When I was a young man in 1990, I designed and deployed Silicon Graphics' first wide area network using technology from a little known networking startup called Cisco Systems.


- In crystal clear language he describes the technology environment today and the problems with it, in this case, networks.

...the brittle nature of today's networking platform severely hamstrings cloud computing. Amazon's AWS, the largest cloud offering in the world, runs an embarrassingly feature poor network in order to maintain enough flexibility to support its service.

Networking functionality that has been around for over twenty years such as multicasting, traffic isolation, and security isolation are absent from Amazon's offering.

When people ask me why more enterprises haven't moved to the cloud, I point out that doing so would require reversing out the last 15 years of networking features from their applications.

- Enter the hero protagonist.

Martin Casado began his career auditing networks at a government intelligence agency. While trying to secure our nation against terrorist attacks, he became increasingly frustrated that current networking technology prevented him from solving mission critical problems.

He needed a better platform that was so radically different that he knew that he'd have to build it himself.


- The hero embarks on a quest and finds followers.

... he journeyed to Stanford University where he connected with like-minded people in Stanford Professor Nick McKeown and UC Berkeley Professor Scott Shenker. McKeown and Shenker were equally frustrated with the current state of the networking art, but for a different reason.

They taught network innovation, but it was almost impossible to innovate on the network. You see, real network innovation requires being able to work with real networks - i.e. real production traffic.

Sadly, today's networks are so fragile that no right-minded network administrator would ever allow experimental traffic and programs on her production networks.

In fact, even the network administrators at Stanford said "no" to experimental traffic.

- Despite obstacles the trio persevered and today marks the triumph of their journey.

Building this new platform was a humongous effort...Today Nicira Networks publicly unveiled its widely anticipated first product, the Network Virtualization Platform along with 5 major customers - AT&T, eBay, NTT, Rackspace and Fidelity Investments, who are currently deploying NVP.

I am thrilled to be a part of it and welcome all of you to the future of networking.
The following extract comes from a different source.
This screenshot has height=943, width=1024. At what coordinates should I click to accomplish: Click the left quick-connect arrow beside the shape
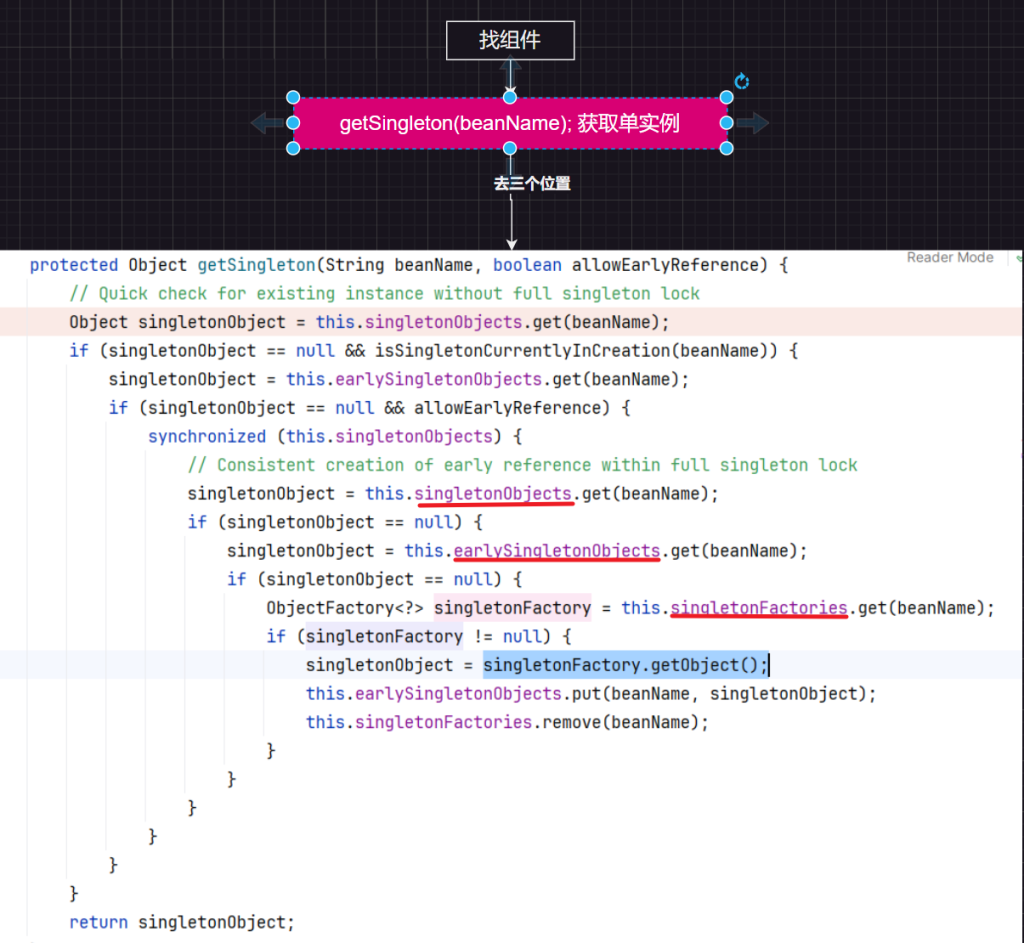pos(266,123)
It's not the official "press release" but it does read well as one. And it's far more interesting than the actual release here.
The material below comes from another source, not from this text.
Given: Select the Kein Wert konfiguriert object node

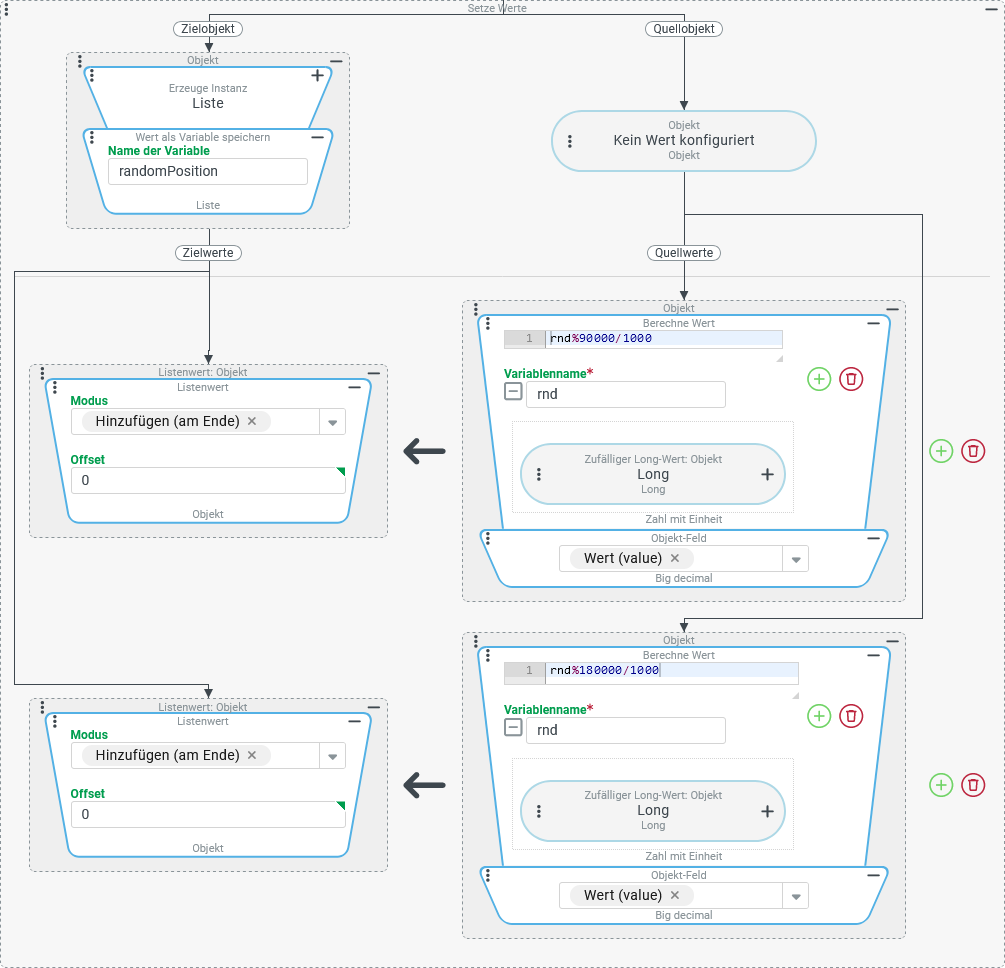Looking at the screenshot, I should [x=684, y=141].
A journalist could create a far more interesting story from that blog post than the PR company's release, which contains passages such as this:

"NVP is a scalable software system implemented at the network edge and managed by distributed clustered controller architecture. The system forms a thin software layer that treats the physical network as an IP backplane."


Interestingly, Mr Horowitz's post about Nicira and The Future of Networking has no links in it at all. Which makes it even more similar to a news release because most of them also share a link-less preference, with page after page with no links in the text at all.

Why are PR people so stingy with the use of links in news releases and press kits?

I can understand the reason if newswire services charge extra to distribute documents with links, but that's not true for publicity materials posted on a company web site.

PR people know about the "link economy" because they are always pleased to see my links to their blog posts or Tweets; and I see a lot of PR people linking to stuff on Twitter and Facebook all day long, yet those lessons don't make it into their daily work.

There's just one link in this Nicira press release. And I'm not singling it out as an egregious example but merely as a typical one.

I'm often asked for suggestions on how to make press releases more effective and I smile and answer, "Put some links in it." People usually laugh but I'm smiling less and less these days. In this pervasive online world where we spend so much of our work time there should be no reason why news releases, these 100% digital electronic documents, have page after page with absolutely no links in them at all. Even when those documents come from companies that claim to be in the vanguard of Internet and networking technologies.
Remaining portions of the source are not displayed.